Activity
Reproduce only the lines of the material below that start at the line containing "Viewport: 1456px width, 819px height." and stop at the line containing "Screen dimensions: 1389x868". Keep both end lines.
[Data supplied Boundary: Start]
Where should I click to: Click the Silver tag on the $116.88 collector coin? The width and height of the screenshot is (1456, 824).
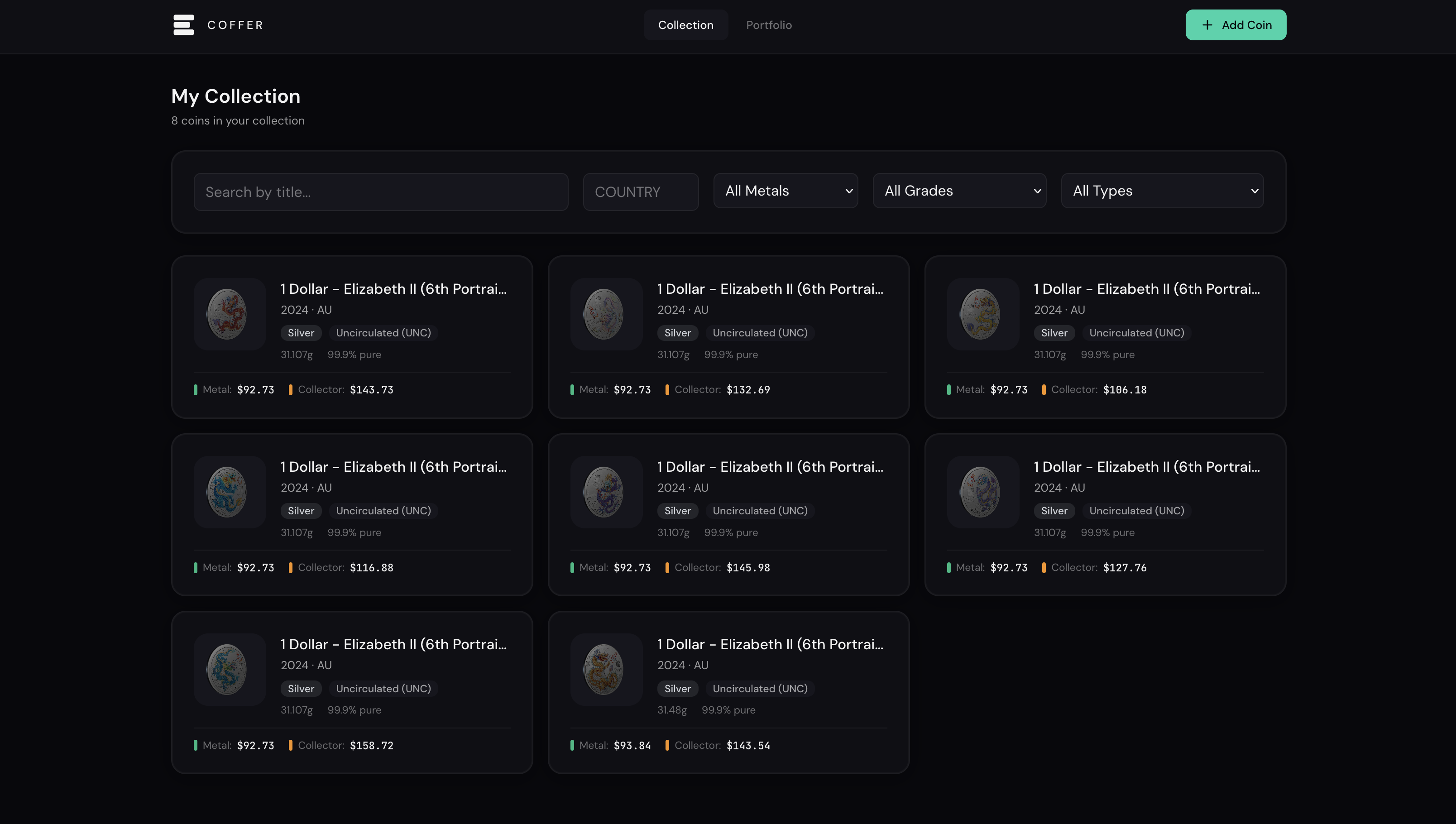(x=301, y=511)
[Data supplied Boundary: End]
[Data supplied Boundary: Start]
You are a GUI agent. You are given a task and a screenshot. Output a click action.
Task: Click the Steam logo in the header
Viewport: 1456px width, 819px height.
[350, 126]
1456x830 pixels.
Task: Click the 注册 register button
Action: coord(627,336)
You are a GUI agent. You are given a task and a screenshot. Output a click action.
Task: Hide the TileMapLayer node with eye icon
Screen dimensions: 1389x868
[Data supplied Boundary: End]
Result of the exercise
Viewport: 1456px width, 819px height.
[350, 126]
1456x830 pixels.
Task: Click the 注册 register button
Action: coord(627,336)
You are a GUI agent. You are given a task and a screenshot. Output a click action.
Task: Hide the TileMapLayer node with eye icon
Screen dimensions: 1389x868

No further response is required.